Forward contributing editor Jay Michaelson is acutely exercised over President-elect Donald Trump’s nomination of Betsy DeVos to serve as the nation’s next Secretary of Education. Writing in these pages, he echoes teachers’ unions by sounding the alarm that DeVos, a school choice advocate, aims to destroy American public schools.
Michaelson also asserts that “the agenda of the DeVos family foundations is to re-Christianize America” and to replace “the gorgeous mosaic of our current secular society with… [a] white-dominated, Christian-dominated” society, and that states with voucher programs in place have shown no benefits in educational outcomes, and in fact have led to “disastrous results.” Oh, and that Orthodox Jewish groups who support school choice are “fools” and “modern-day Esaus, exchanging the birthright of American democracy for a bowl of voucher porridge,” because educational vouchers will benefit struggling Jewish schools.
Where to start? Well, the beginning is probably best.
Competition in the form of nonpublic educational options does not threaten the public school system. What it does is mitigate the public school system’s effective monopoly on education — and that’s a healthy thing.
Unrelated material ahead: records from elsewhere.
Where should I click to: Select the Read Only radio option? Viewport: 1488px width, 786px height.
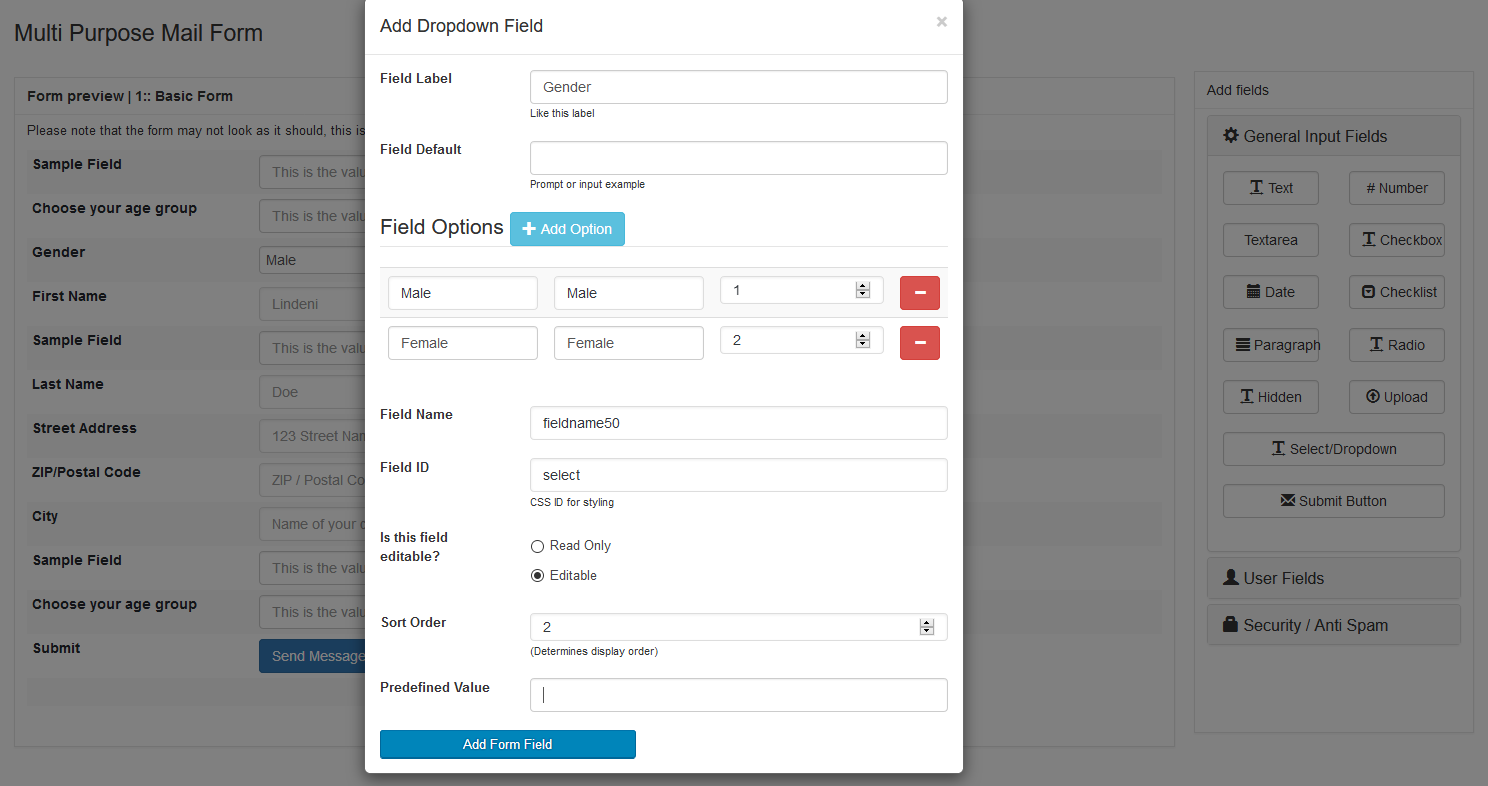point(537,546)
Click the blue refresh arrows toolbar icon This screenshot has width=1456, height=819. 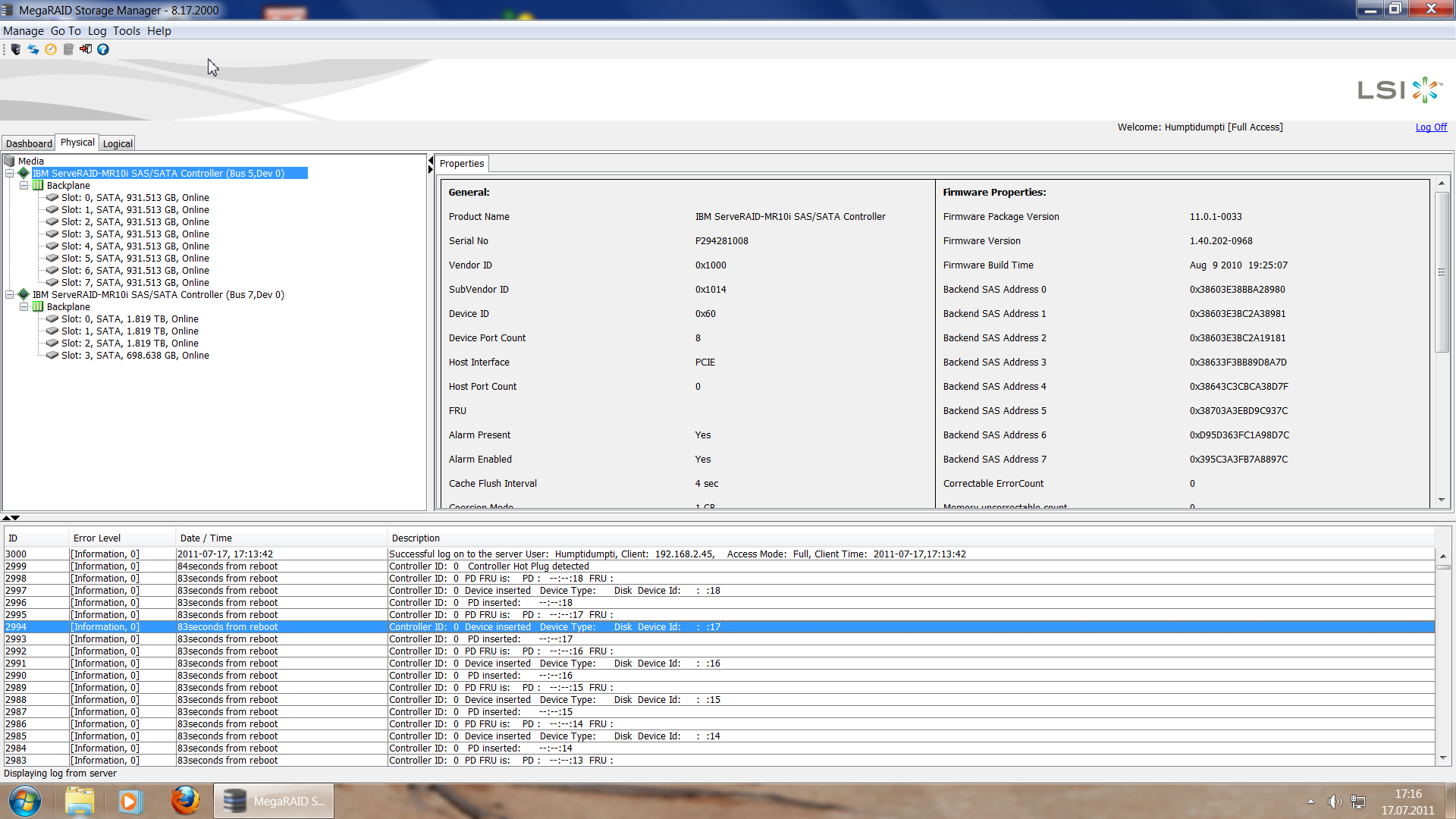(x=33, y=49)
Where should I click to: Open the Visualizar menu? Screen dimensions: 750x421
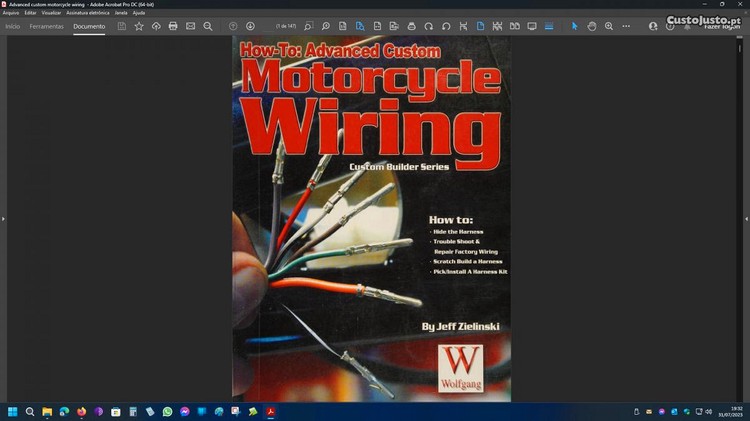pos(51,13)
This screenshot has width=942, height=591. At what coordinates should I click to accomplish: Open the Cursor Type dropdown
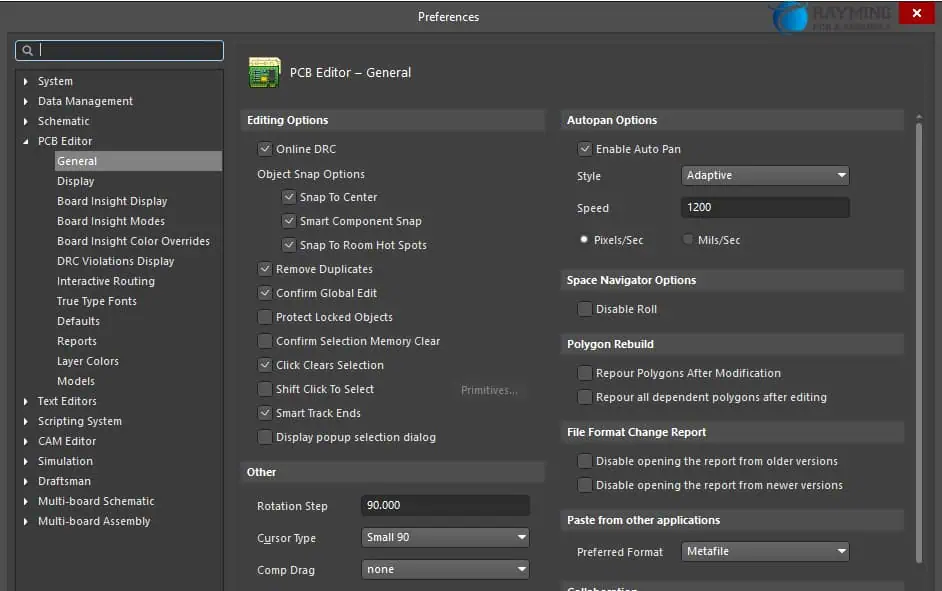coord(445,538)
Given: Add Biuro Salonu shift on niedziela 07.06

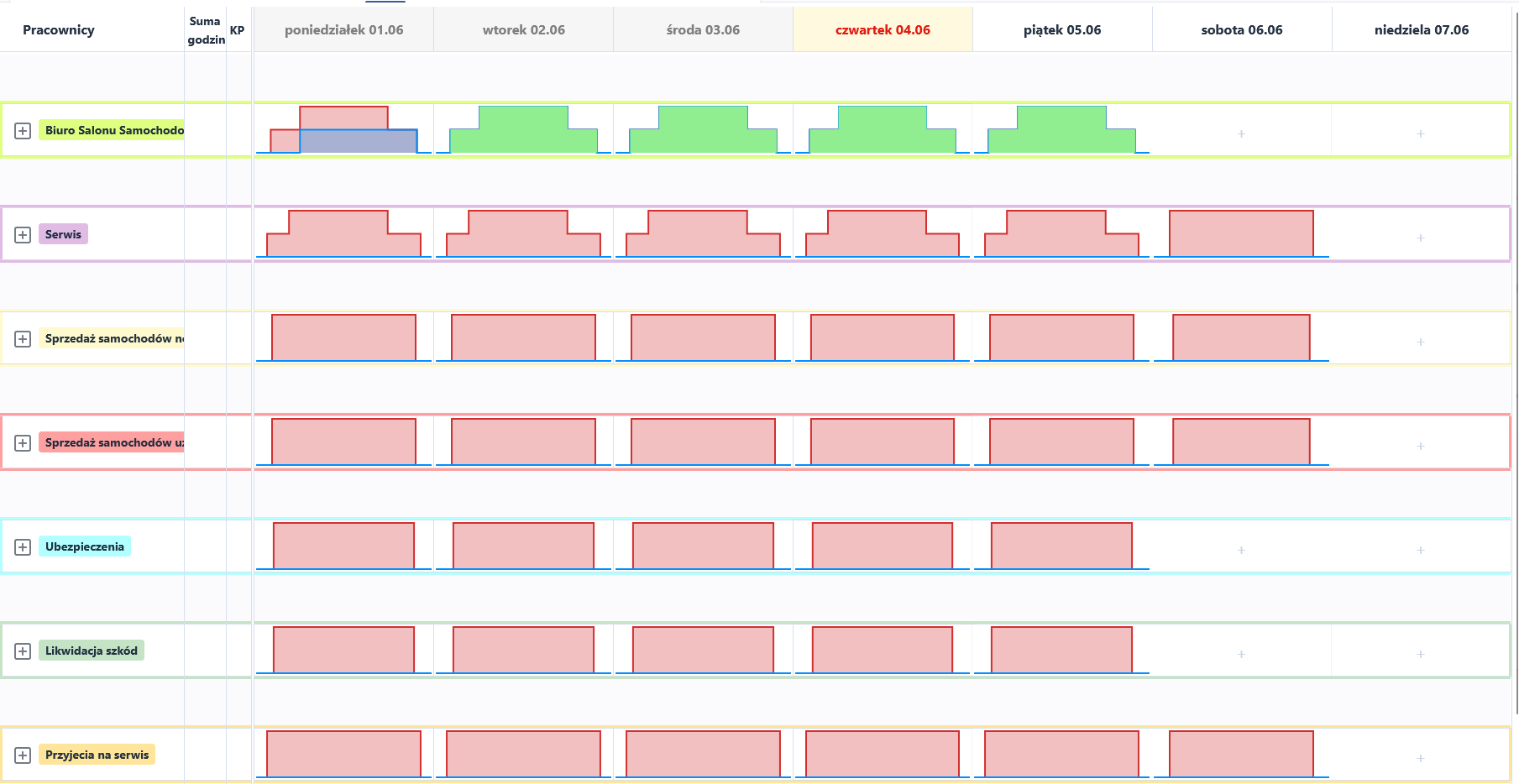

Competition is a threat only to inferior products. Choices, in any market, are invariably a boon to quality and to the consumer.
No fewer than 30 empirical studies have examined the impact of private school choice on academic outcomes in public schools. And no fewer than 29 found that school choice improved the performance of nearby public schools. (One study found no significant effects.) No study has found that school choice harms students in public schools.